Listed entries |
┌──

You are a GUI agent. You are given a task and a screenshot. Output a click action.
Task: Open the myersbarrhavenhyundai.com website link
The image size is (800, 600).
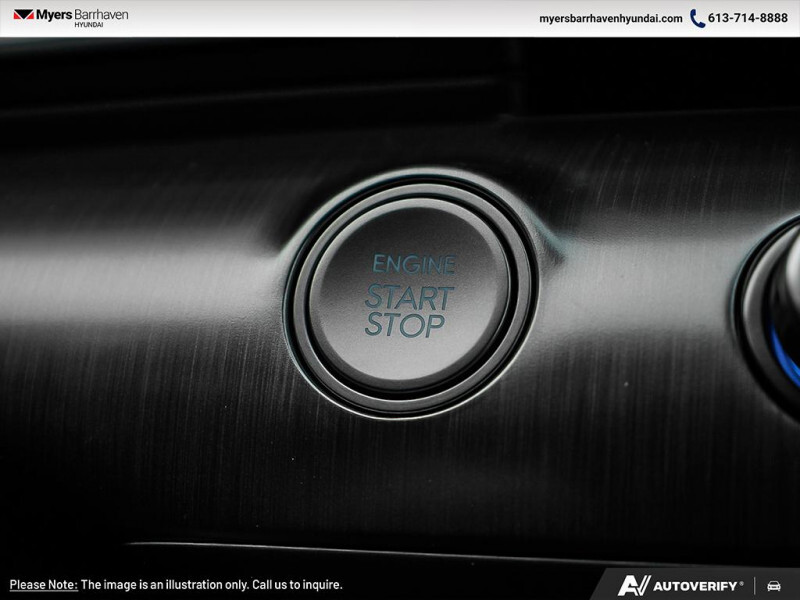pyautogui.click(x=610, y=18)
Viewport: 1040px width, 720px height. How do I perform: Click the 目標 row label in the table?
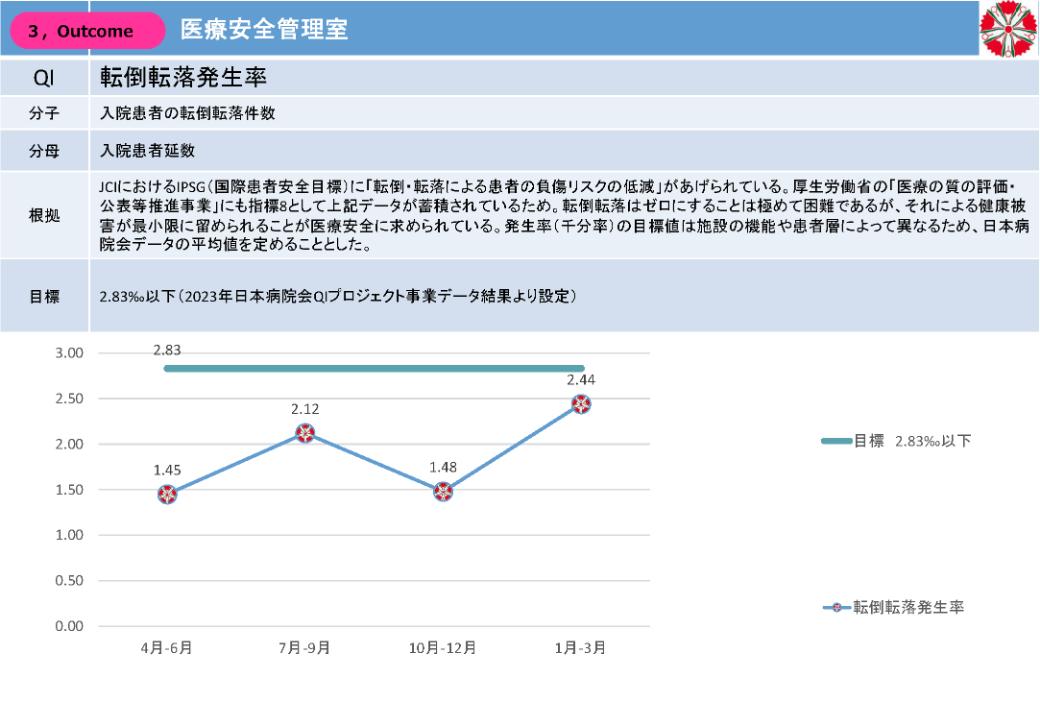tap(44, 296)
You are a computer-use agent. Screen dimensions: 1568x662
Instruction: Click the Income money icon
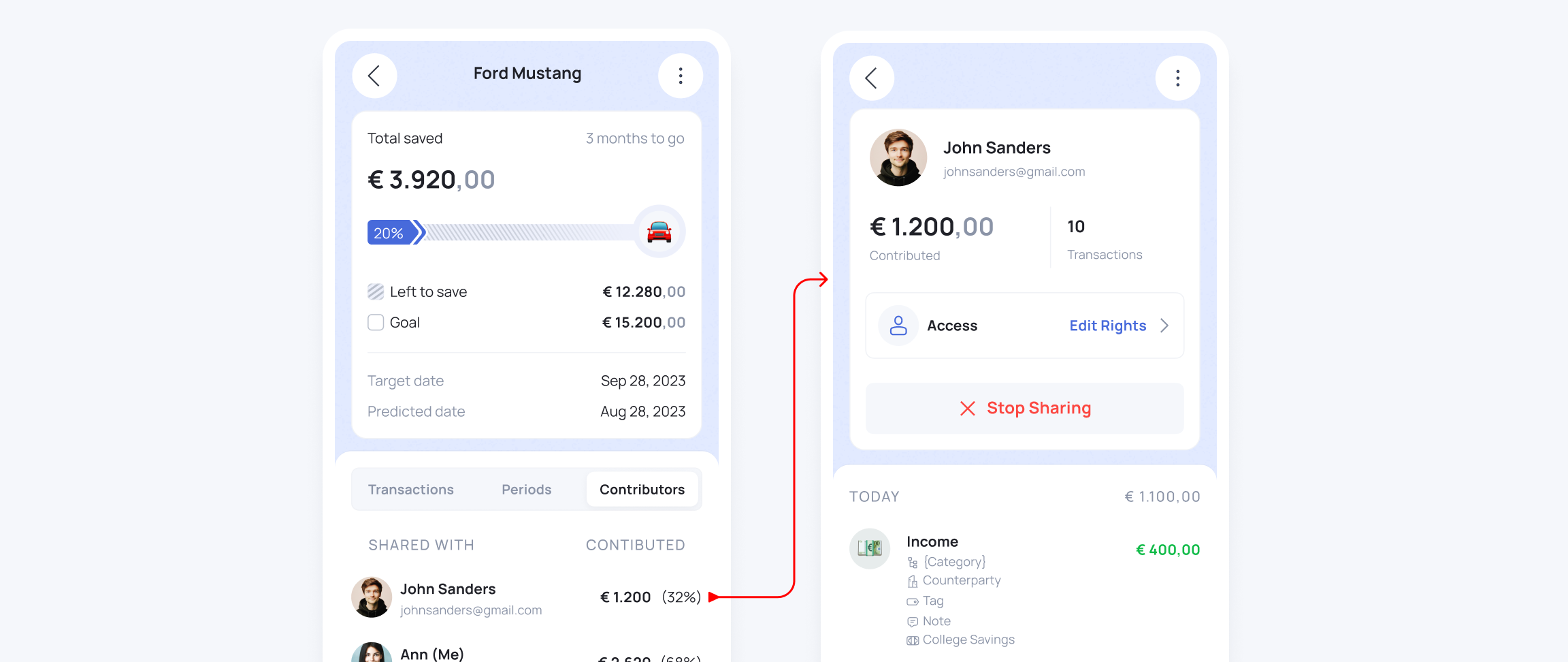click(870, 548)
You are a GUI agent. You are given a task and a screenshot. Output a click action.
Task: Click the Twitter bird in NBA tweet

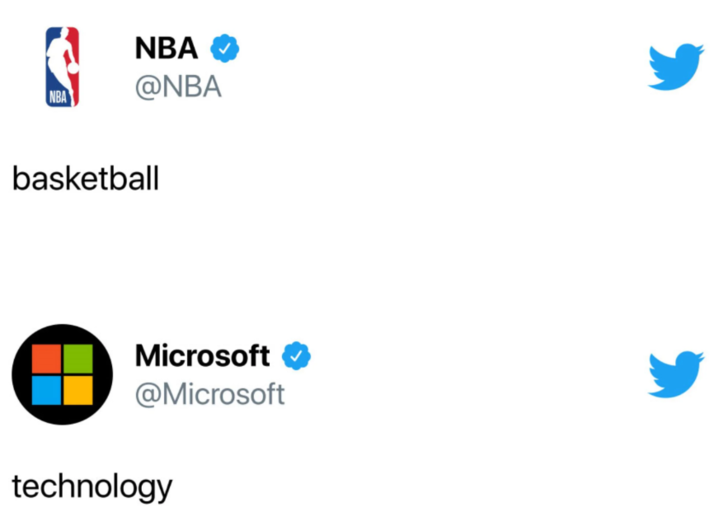[x=677, y=67]
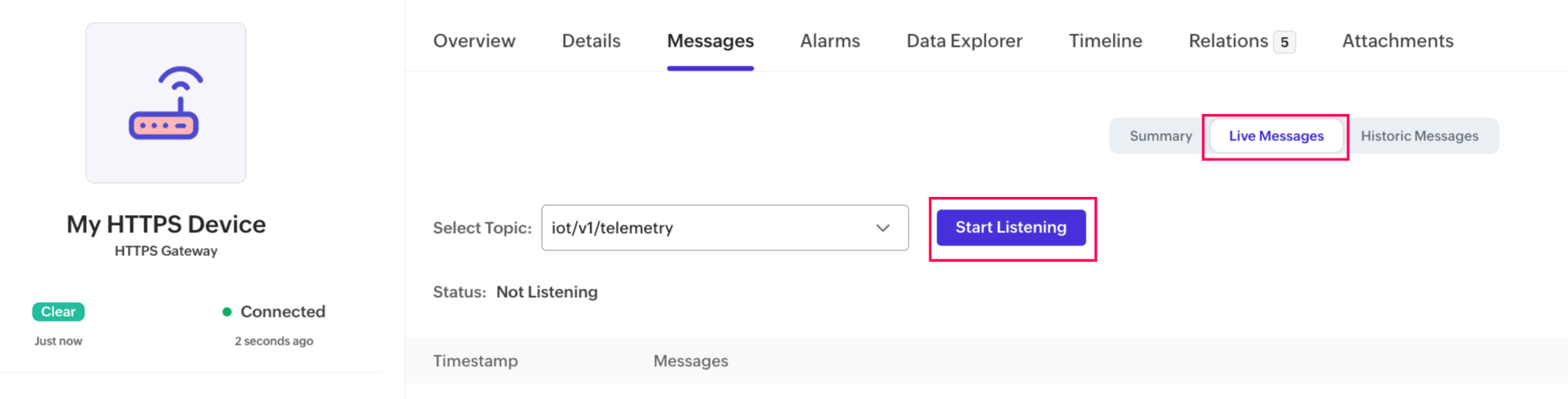The image size is (1568, 399).
Task: Expand the Select Topic dropdown chevron
Action: pyautogui.click(x=882, y=228)
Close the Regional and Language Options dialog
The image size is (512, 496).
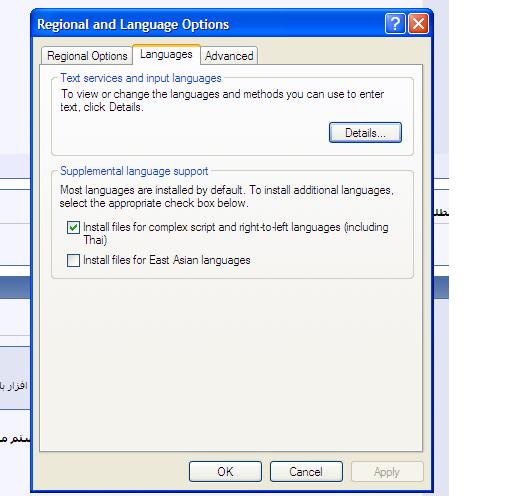click(418, 24)
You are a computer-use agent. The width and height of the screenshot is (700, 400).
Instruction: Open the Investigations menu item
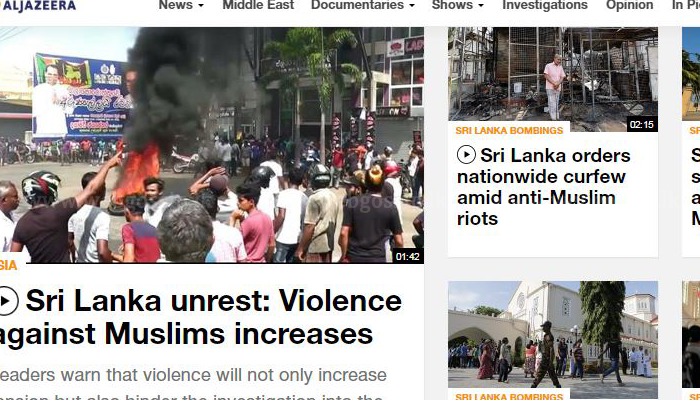pos(545,5)
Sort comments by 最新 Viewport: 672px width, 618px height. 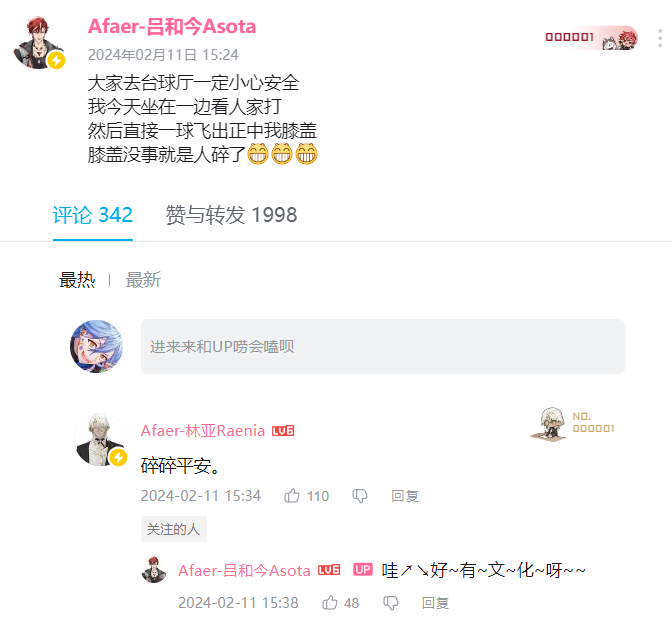pos(143,280)
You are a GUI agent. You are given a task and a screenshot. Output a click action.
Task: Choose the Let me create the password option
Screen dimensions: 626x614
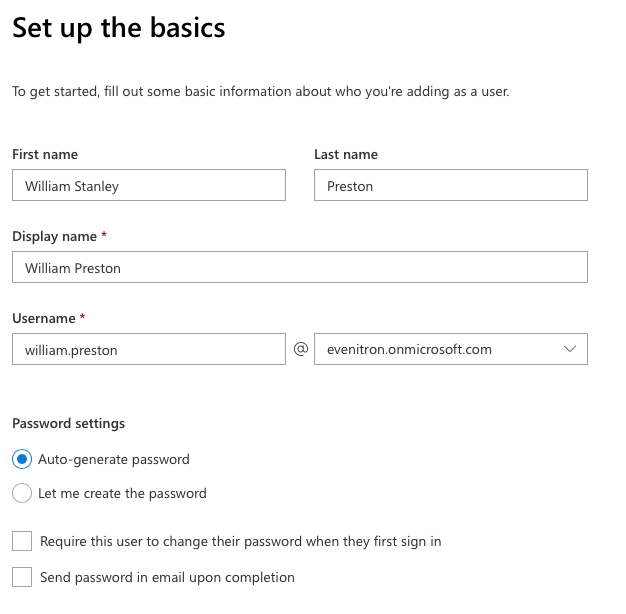point(22,493)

└──

Activity |
How many lines above include the word "computer"? Answer with the number alone.

Answer below |
2